Conflictos de interés

Somos un país que se ha ido acostumbrando a que los conflictos de interés no llegan a tener la relevancia del caso y por lo tanto aceptamos que terminen siendo determinantes en asuntos vitales, a sabiendas de que las autoridades actúan para beneficio propio o de los sectores que representan.

En Estados Unidos se produjo a principios del gobierno de Donald Trump el caso célebre del designado Secretario de Justicia, Jeff Sessions, quien se excusó de tramitar todo el proceso relacionado con la intromisión de Rusia en la campaña electoral porque él mismo no sólo fue de los primeros en apoyar al candidato presidencial cuando el millonario se lanzó al ruedo, sino además porque había tenido algunas reuniones con el Embajador ruso, lo que lo hizo considerar que tenía conflicto de interés y delegó en subalternos toda la responsabilidad de investigar ese caso.
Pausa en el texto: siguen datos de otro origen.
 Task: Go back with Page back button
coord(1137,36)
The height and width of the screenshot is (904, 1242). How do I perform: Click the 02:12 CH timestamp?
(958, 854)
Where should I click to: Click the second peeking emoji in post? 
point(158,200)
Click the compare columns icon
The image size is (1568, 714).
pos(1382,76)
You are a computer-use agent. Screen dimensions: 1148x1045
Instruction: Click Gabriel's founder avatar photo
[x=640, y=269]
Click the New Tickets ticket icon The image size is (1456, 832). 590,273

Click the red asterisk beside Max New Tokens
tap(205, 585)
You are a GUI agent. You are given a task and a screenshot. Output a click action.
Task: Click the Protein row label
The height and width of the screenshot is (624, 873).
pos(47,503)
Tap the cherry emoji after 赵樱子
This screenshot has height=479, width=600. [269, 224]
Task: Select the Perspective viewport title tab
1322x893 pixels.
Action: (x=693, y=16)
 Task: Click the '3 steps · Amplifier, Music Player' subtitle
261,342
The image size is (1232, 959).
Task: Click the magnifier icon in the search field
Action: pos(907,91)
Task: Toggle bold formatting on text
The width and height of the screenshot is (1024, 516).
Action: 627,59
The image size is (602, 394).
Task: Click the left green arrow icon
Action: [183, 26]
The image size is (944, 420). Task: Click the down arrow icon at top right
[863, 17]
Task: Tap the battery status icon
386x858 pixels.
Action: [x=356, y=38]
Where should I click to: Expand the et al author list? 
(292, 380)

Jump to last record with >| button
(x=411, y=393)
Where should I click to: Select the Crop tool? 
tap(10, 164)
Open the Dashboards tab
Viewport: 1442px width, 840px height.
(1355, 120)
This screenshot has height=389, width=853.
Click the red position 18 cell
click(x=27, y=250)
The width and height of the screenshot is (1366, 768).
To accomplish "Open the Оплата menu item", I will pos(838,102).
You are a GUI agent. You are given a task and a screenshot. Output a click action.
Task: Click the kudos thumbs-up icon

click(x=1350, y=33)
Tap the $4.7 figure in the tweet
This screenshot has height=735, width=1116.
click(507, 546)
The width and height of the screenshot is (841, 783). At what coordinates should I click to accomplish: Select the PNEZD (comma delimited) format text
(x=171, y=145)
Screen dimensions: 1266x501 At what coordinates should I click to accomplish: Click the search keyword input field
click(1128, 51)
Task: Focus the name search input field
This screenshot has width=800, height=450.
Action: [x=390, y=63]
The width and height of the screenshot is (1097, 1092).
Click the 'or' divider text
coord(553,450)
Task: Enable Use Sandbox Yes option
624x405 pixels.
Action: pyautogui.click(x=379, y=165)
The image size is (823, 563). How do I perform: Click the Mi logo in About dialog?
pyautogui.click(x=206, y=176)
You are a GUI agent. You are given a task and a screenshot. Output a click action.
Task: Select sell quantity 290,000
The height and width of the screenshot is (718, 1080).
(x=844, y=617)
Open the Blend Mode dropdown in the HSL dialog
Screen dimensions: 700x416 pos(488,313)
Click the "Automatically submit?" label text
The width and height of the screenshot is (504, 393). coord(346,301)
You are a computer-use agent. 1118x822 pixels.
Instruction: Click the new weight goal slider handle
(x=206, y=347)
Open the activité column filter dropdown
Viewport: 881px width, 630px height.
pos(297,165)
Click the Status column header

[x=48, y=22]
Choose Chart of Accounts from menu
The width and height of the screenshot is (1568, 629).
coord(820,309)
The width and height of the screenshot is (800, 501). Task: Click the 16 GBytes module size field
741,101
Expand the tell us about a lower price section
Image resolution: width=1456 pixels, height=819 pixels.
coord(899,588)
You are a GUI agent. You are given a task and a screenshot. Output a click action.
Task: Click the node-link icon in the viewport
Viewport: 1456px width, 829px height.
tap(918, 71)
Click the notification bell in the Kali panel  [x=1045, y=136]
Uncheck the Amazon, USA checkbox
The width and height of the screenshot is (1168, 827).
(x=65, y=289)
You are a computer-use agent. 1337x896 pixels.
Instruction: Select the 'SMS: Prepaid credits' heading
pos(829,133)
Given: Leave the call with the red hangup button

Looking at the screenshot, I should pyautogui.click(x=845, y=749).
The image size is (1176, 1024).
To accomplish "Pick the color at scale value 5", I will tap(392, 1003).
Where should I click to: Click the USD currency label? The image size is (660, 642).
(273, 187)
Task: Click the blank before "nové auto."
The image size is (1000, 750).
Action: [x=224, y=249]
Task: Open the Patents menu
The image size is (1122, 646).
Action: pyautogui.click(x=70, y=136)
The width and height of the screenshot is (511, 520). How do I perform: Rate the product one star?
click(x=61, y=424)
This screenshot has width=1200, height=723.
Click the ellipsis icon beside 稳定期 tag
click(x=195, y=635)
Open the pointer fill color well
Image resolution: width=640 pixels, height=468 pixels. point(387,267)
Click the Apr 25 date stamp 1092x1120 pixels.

El Ministerio de Justicia tiene las funciones que en Guatemala corresponden al Ministerio Público y su titular es también designado como el Fiscal General de los Estados Unidos.

Pues ahora estamos viendo una investigación compleja por el tema del crimen brutal contra los miembros del Ejército en circunstancias que despiertan muchas dudas y han dado lugar a variadas interpretaciones, por lo que se reclama desde distintos sectores que el Ministerio Público haga una investigación seria y responsable para llegar al fondo de lo que realmente ocurrió en El Estor cuando fueron asesinados esos elementos de las fuerzas armadas, crimen que ha generado rechazo y la solidaridad de la población hacia las víctimas y sus familias.

Es importante que esa investigación sea llevada a cabo con toda seriedad y objetividad y lejos de reales o supuestos conflictos de interés, por lo que es deseable que toda persona que pueda tenerlos adopte actitudes como la que mostró Jeff Sessions. Cierto es que eso finalmente le terminó costando el puesto al ex senador norteamericano porque en los Estados Unidos de hoy resultó que su nombramiento no era para servir al país sino para servir al Presidente de turno y cuando se excusó de dirigir la investigación permitió que la misma continuara en vez de haberla frenado de golpe, como esperaba Trump.

En Guatemala ahora que sabemos que el nombramiento de Fiscal se hizo para servir al gobierno de turno y no al país y su Estado de Derecho, lo que genera ese conflicto de interés que el mismo Sessions quiso evitar a toda costa. No es solo que la Fiscal sea esposa de militar, sino que ha demostrado que su interés es servir a Morales.